ChatGPT ha raggiunto il miliardo di utenti attivi mensili a maggio 2026, circa tre anni dopo il lancio. È l’app più rapida di sempre a toccare questo traguardo, secondo le stime della società di market intelligence Sensor Tower. Un record che nessun altro prodotto consumer aveva mai avvicinato a questa velocità.
Per capire la portata del dato basta guardare i paragoni. TikTok ci aveva messo circa sei anni. Google Maps, YouTube, Instagram e Messenger tra i cinque e gli otto. ChatGPT ha fatto la metà del tempo. L’app per iOS è arrivata a maggio 2023, prima solo negli Stati Uniti, poi espansa globalmente con l’aggiunta di Android. In meno di trentasei mesi, un miliardo di persone nel mondo la usano almeno una volta al mese. La crescita anno su anno nel secondo trimestre 2026 si attesta al 62%. Vale comunque una precisazione: il miliardo è una stima di Sensor Tower, non una cifra certificata da OpenAI, e conta solo gli utenti dell’app mobile, escludendo web e API. L’utilizzo reale è quindi probabilmente più alto, ma non verificabile in modo indipendente.
Due dinamiche spiegano questa traiettoria. La prima è strutturale: ChatGPT è arrivato quando smartphone e connettività erano già ubiqui, senza dover aspettare che l’infrastruttura maturasse.

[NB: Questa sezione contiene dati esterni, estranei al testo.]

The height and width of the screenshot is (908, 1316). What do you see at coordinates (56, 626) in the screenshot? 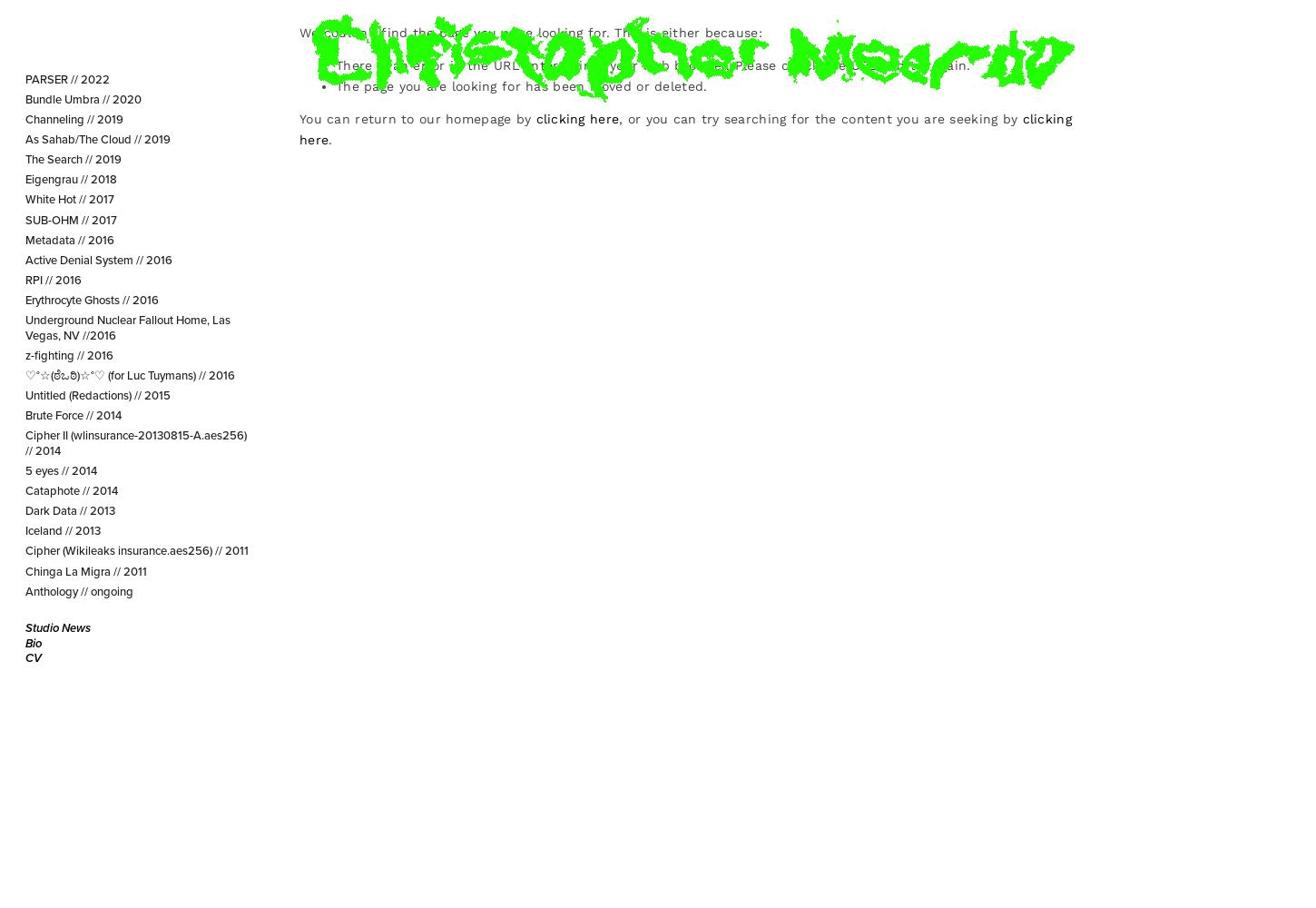
I see `'Studio News'` at bounding box center [56, 626].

La seconda è che il prodotto ha intercettato un bisogno immediato e trasversale, non di una nicchia. Il 70% dell’utilizzo è personale, non professionale, e quasi la metà delle query riguarda domande generali, consigli, spiegazioni. Non è un tool da sviluppatori: è diventato uno strumento quotidiano per categorie di utenti che non avevano mai adottato un prodotto tech con questa velocità. I ricavi da app mobile confermano la traiettoria: 2,5 miliardi di dollari spesi dagli utenti consumer solo nel 2025, un ritmo che supera quello di TikTok e delle principali piattaforme streaming a parità di scala.

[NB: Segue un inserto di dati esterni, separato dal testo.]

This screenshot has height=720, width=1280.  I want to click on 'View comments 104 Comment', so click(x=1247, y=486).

Il traguardo arriva però in un momento in cui la competizione si stringe. Claude di Anthropic conta 56 milioni di utenti attivi mensili, una frazione del totale di ChatGPT, ma cresce al 640% anno su anno contro il 62% di OpenAI. Sensor Tower ha rilevato che gli utenti americani che hanno installato Claude nel primo trimestre 2026 hanno poi trascorso il 5% di tempo in meno su ChatGPT nel mese successivo rispetto alla media degli otto mesi precedenti. Non è un crollo, ma è il primo segnale concreto di cannibalizzazione dell’engagement. Gemini di Google si avvicina intanto ai 900 milioni di utenti mensili, mentre Grok di xAI si ferma a 50 milioni.
Il contesto finanziario amplifica tutto. Anthropic ha depositato in modo riservato la documentazione per la sua IPO negli Stati Uniti. OpenAI, secondo Reuters, si prepara a fare lo stesso nelle prossime settimane. In questo scenario, metriche come il miliardo di utenti diventano parte del pitch agli investitori istituzionali. Un miliardo di utenti attivi è un numero che apre porte sui mercati pubblici. Ma la domanda che né Sensor Tower né OpenAI hanno ancora risposto è quanti di quei miliardo stiano effettivamente pagando. Gli utenti gratuiti pesano sui costi di inferenza senza generare ricavi diretti. Convertirli in abbonati è la vera sfida operativa che il record da solo non risolve.
Se OpenAI porta a termine la quotazione con questa base utenti come argomento centrale, il mercato dovrà valutare non solo la crescita in volume ma la qualità della monetizzazione. Il confronto con Claude è istruttivo in questo senso: una base più piccola ma con engagement più alto e utenti mediamente più propensi a pagare può valere tanto quanto un miliardo di account poco attivi. Il prossimo anno dirà se il primato di ChatGPT nella massa si traduce anche in un primato nel business.